Is it any wonder that this GOP caricature of Christianity that has swept the country, and perverted its religion, focuses all but solely on John and acknowledges the Synoptics only for Christmas pageant material?
NonyNony
Look it all becomes very clear once you realize that Randian Objectivism is perfectly compatible with the The Gospel of Supply-Side Jesus.
Rand probably still would have hated him, but she would have recognized a kindred spirit.
greennotGreen
I think you’re forgetting the most important tenet of Christianity as practiced by far too many people these days: Jesus died on the cross so certain special people who call themselves “Christians” could receive get-out-of-jail-free cards. Then they could be selfish pricks all week long, and present their cards Sunday morning. Rinse, repeat. Objectivism and Christianity work fine when employed sequentially.
"Fair and Balanced" Dave
I think there are strong similarities between Randism and the sort of vindictive religious fundamentalism exemplified by works such as the “Left Behind” series. LaHaye and Rand both wrote books that are essentially “revenge porn” striking back at those they consider their inferiors.
Chris
@bleh:
@dricey:
Guys, please accept the following blog post courtesy of a Sadly, No! thread from a few days ago: http://bradhicks.livejournal.com/118585.html. Refreshing take on it to say the least, methinks.
Comrade Dread
Human beings are masters at holding two incompatible beliefs to both be true at the same time.
You simply ignore the inconvenient parts of the Bible or you interpret them in such a way that they reinforce your political beliefs.
That way, Jesus can be both a self-sacrificing Savior and a gun enthusiast capitalist who would tell the poor to get bent (or a revolutionary communist who wouldn’t blink at murdering political opponents.)
Mark S.
There aren’t really many philosophies as antithetical to Christianity as Objectivism. While many philosophers (Aristotle, Nietzsche) are aristocratic and more or less indifferent to poor, Objectivism actively hates the poor and sees them as parasites.
Triassic Sands
Rand’s novels: Cardboard characters for a cardboard philosophy. Life in a one dimensional world.
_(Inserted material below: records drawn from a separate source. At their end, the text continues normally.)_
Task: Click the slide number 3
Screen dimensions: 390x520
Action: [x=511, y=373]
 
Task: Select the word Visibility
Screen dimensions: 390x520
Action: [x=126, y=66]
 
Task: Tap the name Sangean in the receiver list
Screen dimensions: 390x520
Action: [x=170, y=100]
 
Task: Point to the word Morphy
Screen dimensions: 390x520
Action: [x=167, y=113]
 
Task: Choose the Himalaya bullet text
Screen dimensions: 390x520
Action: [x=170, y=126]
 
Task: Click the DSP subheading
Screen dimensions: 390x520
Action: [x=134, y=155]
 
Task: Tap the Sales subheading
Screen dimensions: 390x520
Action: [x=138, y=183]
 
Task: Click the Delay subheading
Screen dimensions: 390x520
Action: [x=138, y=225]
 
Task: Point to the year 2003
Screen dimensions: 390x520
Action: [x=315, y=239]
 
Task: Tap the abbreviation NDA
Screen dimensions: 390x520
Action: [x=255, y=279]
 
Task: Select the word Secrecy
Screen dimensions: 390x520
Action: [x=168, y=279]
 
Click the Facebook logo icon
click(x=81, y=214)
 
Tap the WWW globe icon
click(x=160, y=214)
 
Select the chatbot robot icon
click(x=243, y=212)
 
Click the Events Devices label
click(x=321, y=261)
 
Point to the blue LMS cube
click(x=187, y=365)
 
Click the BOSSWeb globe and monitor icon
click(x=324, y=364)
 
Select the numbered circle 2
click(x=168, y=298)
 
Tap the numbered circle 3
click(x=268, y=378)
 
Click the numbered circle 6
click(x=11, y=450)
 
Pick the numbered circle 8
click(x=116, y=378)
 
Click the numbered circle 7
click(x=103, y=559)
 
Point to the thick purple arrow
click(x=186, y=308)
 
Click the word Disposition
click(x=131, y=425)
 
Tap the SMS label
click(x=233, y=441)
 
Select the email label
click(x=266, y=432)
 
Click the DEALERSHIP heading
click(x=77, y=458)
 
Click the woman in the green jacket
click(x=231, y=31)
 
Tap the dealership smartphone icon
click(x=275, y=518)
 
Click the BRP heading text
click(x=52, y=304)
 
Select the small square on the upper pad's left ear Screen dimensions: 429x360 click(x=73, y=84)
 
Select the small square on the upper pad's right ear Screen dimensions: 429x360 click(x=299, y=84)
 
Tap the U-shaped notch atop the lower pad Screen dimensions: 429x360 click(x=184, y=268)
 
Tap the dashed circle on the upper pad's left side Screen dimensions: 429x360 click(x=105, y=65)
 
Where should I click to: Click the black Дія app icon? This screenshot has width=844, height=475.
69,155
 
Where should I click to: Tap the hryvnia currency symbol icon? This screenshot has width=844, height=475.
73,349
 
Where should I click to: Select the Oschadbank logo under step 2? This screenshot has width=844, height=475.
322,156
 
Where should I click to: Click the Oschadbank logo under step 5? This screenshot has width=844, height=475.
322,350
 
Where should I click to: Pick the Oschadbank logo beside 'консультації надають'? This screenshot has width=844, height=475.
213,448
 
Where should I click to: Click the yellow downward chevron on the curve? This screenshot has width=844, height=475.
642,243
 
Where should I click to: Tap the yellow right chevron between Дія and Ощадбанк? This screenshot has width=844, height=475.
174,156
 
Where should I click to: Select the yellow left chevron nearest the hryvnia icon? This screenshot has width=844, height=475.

Boring and pointless.
Chris
@Comrade Dread:
Yep, and the reason Ayn Rand never became the patron saint of the GOP is because she and her followers were incapable of accepting or preaching more than One True Belief.
Instead, that medal went to William F. Buckley and his ilk, people who preached the same gospel as Ayn Rand, but wrapped it up in the much more comfortable language of the cross, the flag, and apple pie.
(Hell, it’s bizarre enough that we live in a country where Christianity and nationalism are considered to go hand in hand).
andy
In the end, the biggest, loudest Christians will have no issue whatever with Rand or her modern disciples because they are united in their worship of the Holy Dollar Sign. It’s the Prosperity Gospel they’re preaching in the suburban megachurches, after all.
Woodrow/asim Jarvis Hill
As others have alluded to, it’s easy to hold two ideas in your head at once, and call them the same. Humans have been ignoring what the Bible (among many other works of religious import) says for centuries, why stop now?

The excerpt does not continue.